Problem description
Line by line, return the data exactly as shown.

Supplied entries: Begin

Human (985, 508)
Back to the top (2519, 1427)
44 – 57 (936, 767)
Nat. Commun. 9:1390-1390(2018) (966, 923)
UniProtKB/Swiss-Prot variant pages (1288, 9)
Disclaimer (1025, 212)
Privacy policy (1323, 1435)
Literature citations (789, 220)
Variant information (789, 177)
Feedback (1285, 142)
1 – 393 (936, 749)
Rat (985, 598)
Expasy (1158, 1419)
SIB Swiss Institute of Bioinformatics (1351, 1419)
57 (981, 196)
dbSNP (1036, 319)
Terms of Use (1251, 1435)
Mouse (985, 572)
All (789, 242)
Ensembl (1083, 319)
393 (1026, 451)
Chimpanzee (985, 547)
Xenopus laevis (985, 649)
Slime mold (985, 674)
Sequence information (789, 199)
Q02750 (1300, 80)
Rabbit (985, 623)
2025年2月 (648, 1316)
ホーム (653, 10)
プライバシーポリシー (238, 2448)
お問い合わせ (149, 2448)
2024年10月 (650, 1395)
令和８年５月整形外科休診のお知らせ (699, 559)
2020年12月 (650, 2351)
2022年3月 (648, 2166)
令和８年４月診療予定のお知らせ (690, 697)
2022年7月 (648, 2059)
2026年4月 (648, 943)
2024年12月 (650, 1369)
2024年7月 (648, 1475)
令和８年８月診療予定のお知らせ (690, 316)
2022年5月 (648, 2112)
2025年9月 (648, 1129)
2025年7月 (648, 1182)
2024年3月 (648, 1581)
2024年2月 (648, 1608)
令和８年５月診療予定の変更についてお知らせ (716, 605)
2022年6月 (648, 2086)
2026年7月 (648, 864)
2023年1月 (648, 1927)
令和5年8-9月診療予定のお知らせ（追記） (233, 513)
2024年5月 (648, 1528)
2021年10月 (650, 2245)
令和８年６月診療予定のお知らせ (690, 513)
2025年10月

Supplied entries: End

Answer space
Human (985, 508)
Back to the top (2519, 1427)
44 – 57 (936, 767)
Nat. Commun. 9:1390-1390(2018) (966, 923)
UniProtKB/Swiss-Prot variant pages (1288, 9)
Disclaimer (1025, 212)
Privacy policy (1323, 1435)
Literature citations (789, 220)
Variant information (789, 177)
Feedback (1285, 142)
1 – 393 (936, 749)
Rat (985, 598)
Expasy (1158, 1419)
SIB Swiss Institute of Bioinformatics (1351, 1419)
57 (981, 196)
dbSNP (1036, 319)
Terms of Use (1251, 1435)
Mouse (985, 572)
All (789, 242)
Ensembl (1083, 319)
393 (1026, 451)
Chimpanzee (985, 547)
Xenopus laevis (985, 649)
Slime mold (985, 674)
Sequence information (789, 199)
Q02750 (1300, 80)
Rabbit (985, 623)
2025年2月 (648, 1316)
ホーム (653, 10)
プライバシーポリシー (238, 2448)
お問い合わせ (149, 2448)
2024年10月 (650, 1395)
令和８年５月整形外科休診のお知らせ (699, 559)
2020年12月 (650, 2351)
2022年3月 (648, 2166)
令和８年４月診療予定のお知らせ (690, 697)
2022年7月 (648, 2059)
2026年4月 (648, 943)
2024年12月 (650, 1369)
2024年7月 (648, 1475)
令和８年８月診療予定のお知らせ (690, 316)
2022年5月 (648, 2112)
2025年9月 (648, 1129)
2025年7月 (648, 1182)
2024年3月 (648, 1581)
2024年2月 (648, 1608)
令和８年５月診療予定の変更についてお知らせ (716, 605)
2022年6月 (648, 2086)
2026年7月 (648, 864)
2023年1月 (648, 1927)
令和5年8-9月診療予定のお知らせ（追記） (233, 513)
2024年5月 (648, 1528)
2021年10月 (650, 2245)
令和８年６月診療予定のお知らせ (690, 513)
2025年10月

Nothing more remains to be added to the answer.